Platinum Equity Said to Be Among Suitors for GM’s Hummer Unit

Feb. 13 (Bloomberg) -- Platinum Equity LLC, a U.S. private- equity firm that purchases distressed assets, is among the potential buyers for General Motors Corp.’s Hummer sport-utility vehicle unit, people familiar with the matter said.
Platinum, run by Flint, Michigan, native Tom Gores, is vying with a Chinese company, said the people, who declined to be identified or to name that suitor because the talks are private. The Beverly Hills, California-based buyout firm said in September it raised $2.75 billion for a new fund.
Acquiring Hummer would add a consumer brand to Platinum’s portfolio, which includes businesses such as a freight-payments processor and a maker of turf-care supplies. Platinum also has a pending deal for Michigan assets of bankrupt auto-parts supplier Delphi Corp.

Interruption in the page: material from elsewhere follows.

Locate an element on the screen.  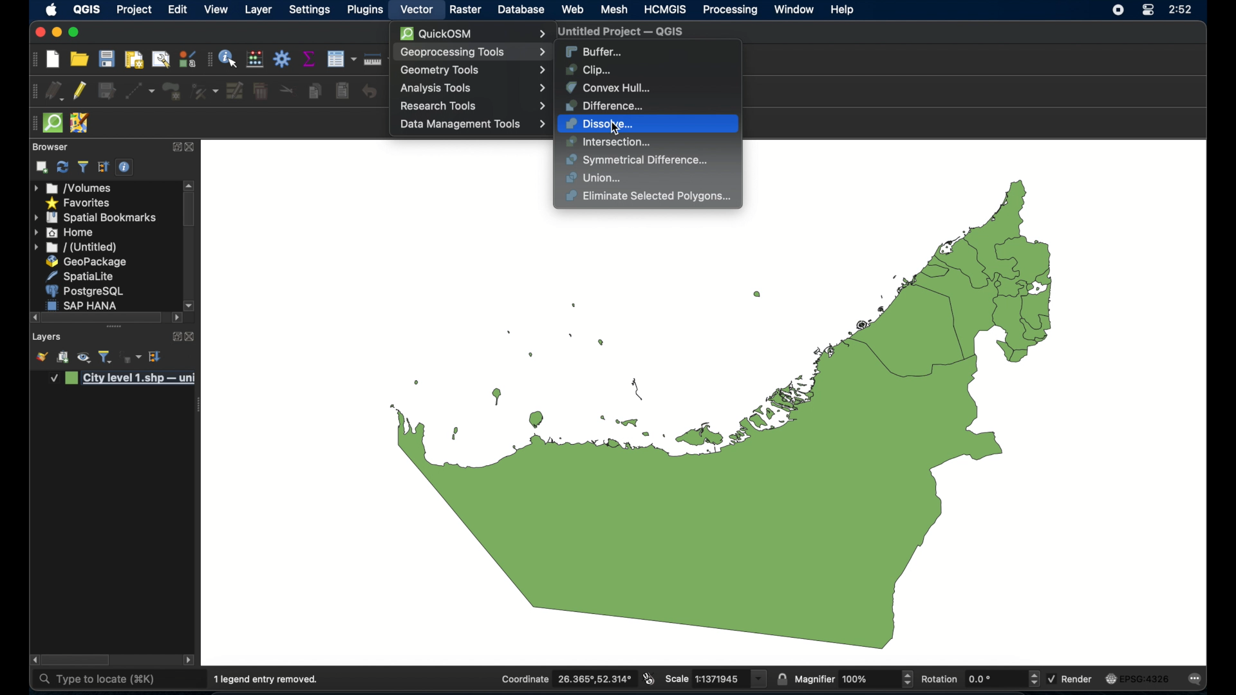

“You’re really buying a nameplate,” Jim Hall, principal of 2953 Analytics in Birmingham, Michigan, said of Hummer. “For a private-equity company, you could contract out to have it built. The Russians love them. That’s a big market.”
GM is working to unload Hummer as a step toward the goal of showing its future viability to the U.S. Treasury by Feb. 17. If the biggest U.S. automaker can’t prove its ability to return to profit, it could be told to give up the loans or use the cash for a government-funded bankruptcy.
‘Decision Soon’
“GM continues to assess all its options and hopes to make a decision soon,” said spokeswoman Renee Rashid-Merem, who wouldn’t comment on any bidders. Platinum spokesman Dan Whelan had no comment.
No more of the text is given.